June 4, 2001
By Mindy Hung
New York - Dehydroepiandosterone (DHEA) may serve as an effective treatment for women with androgen deficiency syndrome leading to sexual dysfunction, according to a study released at the 96th annual meeting of the American Urological Association in Anaheim, California.
Irwin Goldstein, MD, and colleagues from Boston University School of Medicine administered DHEA to 32 patients. After 6-12 months of receiving 50 mg of DHEA daily, all of the women reported improved scores both on the Female Sexual Function Index and the Sexual Distress Scale.
Use of the adrenal androgen steroid as therapy for sexual dysfunction remains controversial, however, because there is a lack of specific criteria for diagnosis of female androgen deficiency syndrome.
Until now, women with sexual dysfunction and a serum-free testosterone concentration in the lower third of the normal range have been considered for androgen replacement therapy. The syndrome is associated with loss of libido, low motivation, and fatigue, most often occurring in women who have undergone oophorectomy or are postmenopausal.
A lack of objective measures for gauging symptoms such as blunted motivation, however, as well as low assay sensitivity in the lower concentrations of androgen seen in women after iatrogenic menopause have hampered clinicians's abilities to reach consensus on the definition and classification of the syndrome.

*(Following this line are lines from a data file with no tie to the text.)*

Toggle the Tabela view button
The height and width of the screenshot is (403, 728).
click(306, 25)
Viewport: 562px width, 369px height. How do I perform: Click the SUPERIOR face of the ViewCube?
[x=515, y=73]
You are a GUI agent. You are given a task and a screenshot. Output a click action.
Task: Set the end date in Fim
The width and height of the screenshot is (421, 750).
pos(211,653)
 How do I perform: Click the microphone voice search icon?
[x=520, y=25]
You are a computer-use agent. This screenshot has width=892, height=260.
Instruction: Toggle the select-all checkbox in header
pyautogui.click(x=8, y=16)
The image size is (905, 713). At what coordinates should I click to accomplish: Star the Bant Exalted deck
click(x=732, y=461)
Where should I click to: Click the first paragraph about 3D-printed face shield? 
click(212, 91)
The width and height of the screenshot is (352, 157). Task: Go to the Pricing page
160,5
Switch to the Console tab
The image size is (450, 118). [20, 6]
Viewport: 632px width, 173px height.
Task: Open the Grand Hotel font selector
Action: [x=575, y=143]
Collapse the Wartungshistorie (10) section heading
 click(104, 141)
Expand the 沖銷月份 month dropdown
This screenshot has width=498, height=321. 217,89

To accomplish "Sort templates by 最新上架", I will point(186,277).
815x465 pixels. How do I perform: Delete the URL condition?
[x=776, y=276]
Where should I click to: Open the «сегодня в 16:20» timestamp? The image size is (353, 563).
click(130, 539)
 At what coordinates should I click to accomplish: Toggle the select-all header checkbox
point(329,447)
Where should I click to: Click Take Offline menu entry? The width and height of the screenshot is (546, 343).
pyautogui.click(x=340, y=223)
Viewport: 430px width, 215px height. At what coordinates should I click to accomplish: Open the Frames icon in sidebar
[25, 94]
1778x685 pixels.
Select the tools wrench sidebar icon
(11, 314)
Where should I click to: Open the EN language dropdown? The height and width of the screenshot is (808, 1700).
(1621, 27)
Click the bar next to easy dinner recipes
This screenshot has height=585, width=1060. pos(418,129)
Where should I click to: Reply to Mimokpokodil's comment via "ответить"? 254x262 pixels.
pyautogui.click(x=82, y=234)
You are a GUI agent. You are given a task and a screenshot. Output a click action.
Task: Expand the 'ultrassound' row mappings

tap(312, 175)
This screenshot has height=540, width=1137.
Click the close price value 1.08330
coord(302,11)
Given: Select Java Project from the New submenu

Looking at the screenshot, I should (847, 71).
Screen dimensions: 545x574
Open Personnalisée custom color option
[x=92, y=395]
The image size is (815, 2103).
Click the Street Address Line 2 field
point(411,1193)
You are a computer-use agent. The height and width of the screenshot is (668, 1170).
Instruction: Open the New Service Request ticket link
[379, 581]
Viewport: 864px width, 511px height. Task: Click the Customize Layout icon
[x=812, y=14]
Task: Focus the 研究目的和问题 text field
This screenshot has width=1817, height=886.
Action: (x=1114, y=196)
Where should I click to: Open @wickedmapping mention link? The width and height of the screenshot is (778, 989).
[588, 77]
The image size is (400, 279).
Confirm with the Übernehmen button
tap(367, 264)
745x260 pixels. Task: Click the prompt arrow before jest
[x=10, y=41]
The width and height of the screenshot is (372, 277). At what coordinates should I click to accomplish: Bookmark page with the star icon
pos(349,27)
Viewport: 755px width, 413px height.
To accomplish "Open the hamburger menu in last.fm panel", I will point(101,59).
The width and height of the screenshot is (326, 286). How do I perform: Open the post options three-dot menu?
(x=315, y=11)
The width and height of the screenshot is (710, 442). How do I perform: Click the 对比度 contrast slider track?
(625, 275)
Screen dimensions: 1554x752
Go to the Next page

In an editorial that appeared on Medscape Women's Health, John Randolph, Jr, MD, from the University of Michigan in Ann Arbor, and Lorraine Dennerstein, AO, MBBS, PhD, of the University of Melbourne, Australia, state that little is known about the relationship of androgens to sexual function, which has led to uncertainty about what to measure.
Long-term risks of
androgen replacement therapy are not known. Dr. Goldstein and colleagues
note that more research is needed to determine whether women with sexual
dysfunction should receive this treatment.